Pocosins are naturally occurring freshwater evergreen shrub bogs or wetlands of the southeastern coastal plains. In 1962 pocosins still covered nearly 2.25 million acres in North Carolina-accounting for almost three-quarters of the pocosin ecosystems in the United States-but by 1979 forestry and farming operations had totally or partially altered all but about 700,000 of these acres. In 1985 the Environmental Protection Agency described North Carolina's pocosins as one of the most critically endangered of the nation's many wetland types.

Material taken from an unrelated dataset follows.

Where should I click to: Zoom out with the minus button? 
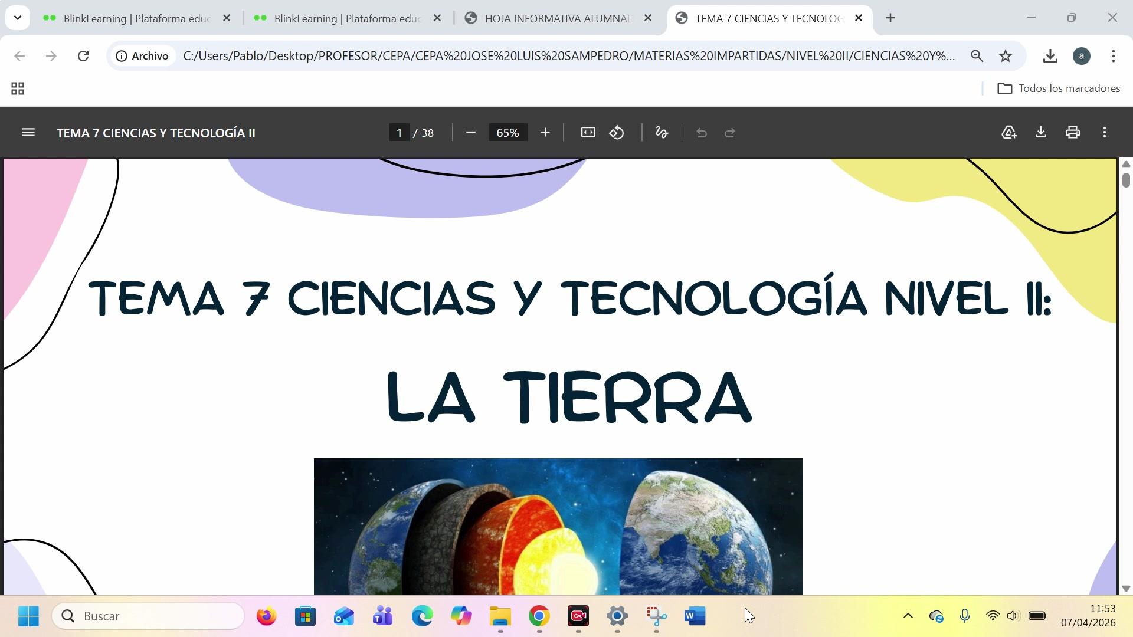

The word "pocosin" is Algonquian in origin and is variously spelled "poquosin," "pequessen," "poccoson," and "percoarson." The generally accepted meaning of the word is "swamp on a hill." John Lawson made a number of references to pocosins in his book, A New Voyage to Carolina (1709), but ecologists, differentiating these often impenetrable formations from river bottomlands, wooded swamps, and marshes, have labored well into the twentieth century to arrive at a good, general definition. Pocosins have been described as "occurring in broad, shallow basins, in drainage basin heads, and on broad, flat uplands" and having "soils of sandy humus, muck or peat."

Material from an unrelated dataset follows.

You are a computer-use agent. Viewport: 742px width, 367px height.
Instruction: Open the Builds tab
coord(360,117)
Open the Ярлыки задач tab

Some of the state's better-known pocosin areas include many of the Carolina Bays; the Green Swamp; Holly Shelter Swamp and Angola Bay; the Croatan National Forest; the Open Ground in Carteret County; the Alligator River National Wildlife Refuge; and, as of 1990, the Pocosin Lakes National Wildlife Refuge in Tyrrell and Washington Counties, said to feature some of the best remaining large pocosins in eastern North Carolina.